India may have to wait a while before bleeding-edge chips from companies such as Intel, TSMC and Samsung are manufactured here. For now, the country’s journey in the semiconductor sector is more likely to start with assembly, testing, marking and packaging (ATMP) and specialty fabs.
India’s large mobile phone market has often been cited as the harbinger of a thriving semiconductor manufacturing base, but the lack of infrastructure and the absence of legacy in the business is keeping top players in the business away, according to industry experts.
“We recommended (to the government) that we need to really focus on the 28nm technology node,” said Rajeev Khushu, chairman of the India Electronics and Semiconductor Association (IESA).

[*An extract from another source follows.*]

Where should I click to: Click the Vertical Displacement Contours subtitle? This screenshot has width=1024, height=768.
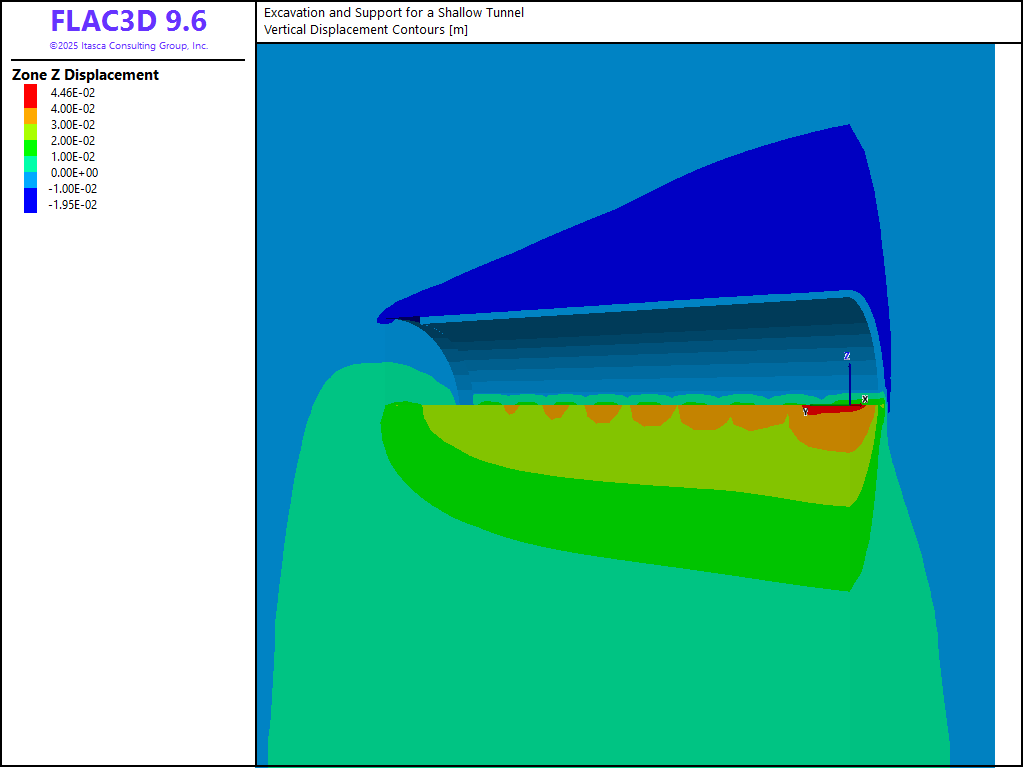366,29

The “right first step” for the country would be to go with semiconductor ATMP companies, which generate more employment and require less investment than full-fledged fabs, he said.
IESA had also urged the government to start with specialty fabs, which play a key role in sectors such as power, electric vehicles and medical devices, Khushu said.
“The advantage with specialty fabs is that it’s still a new thing and thus you are not far behind and can catch up. ATMPs will take off first, followed by specialty fabs and then high-tech fabs,” he said.
The government may have received up to 20 expressions of interest (EoIs) for this technology, according to a top executive from a semiconductor firm operating in India.
The government has received EoIs from global players and would come up with “concrete schemes” for semiconductor manufacturing in India in six months, Ajay Prakash Sawhney, secretary, ministry of electronics and information technology, had said at an industry event in May.
The Tata group and Vedanta group have reportedly been in talks to enter the space, though Vedanta may set up a display fabrication plant instead of a semiconductor plant. “Big names” in India have started recruiting talent for semiconductor ATMP, while others have started reaching out to global players to explore joint ventures, said the executive quoted above.
But the biggest semiconductor firms in the world are not considering India at all, experts said. “India has been trying to bring chip manufacturers into the country for many years, to reduce the reliance on imports and to have trusted partners for critical applications. But it always has been and still continues to be difficult to attract multinational companies to set up chip fabrication units in India,” said Gaurav Gupta, Research VP at Gartner.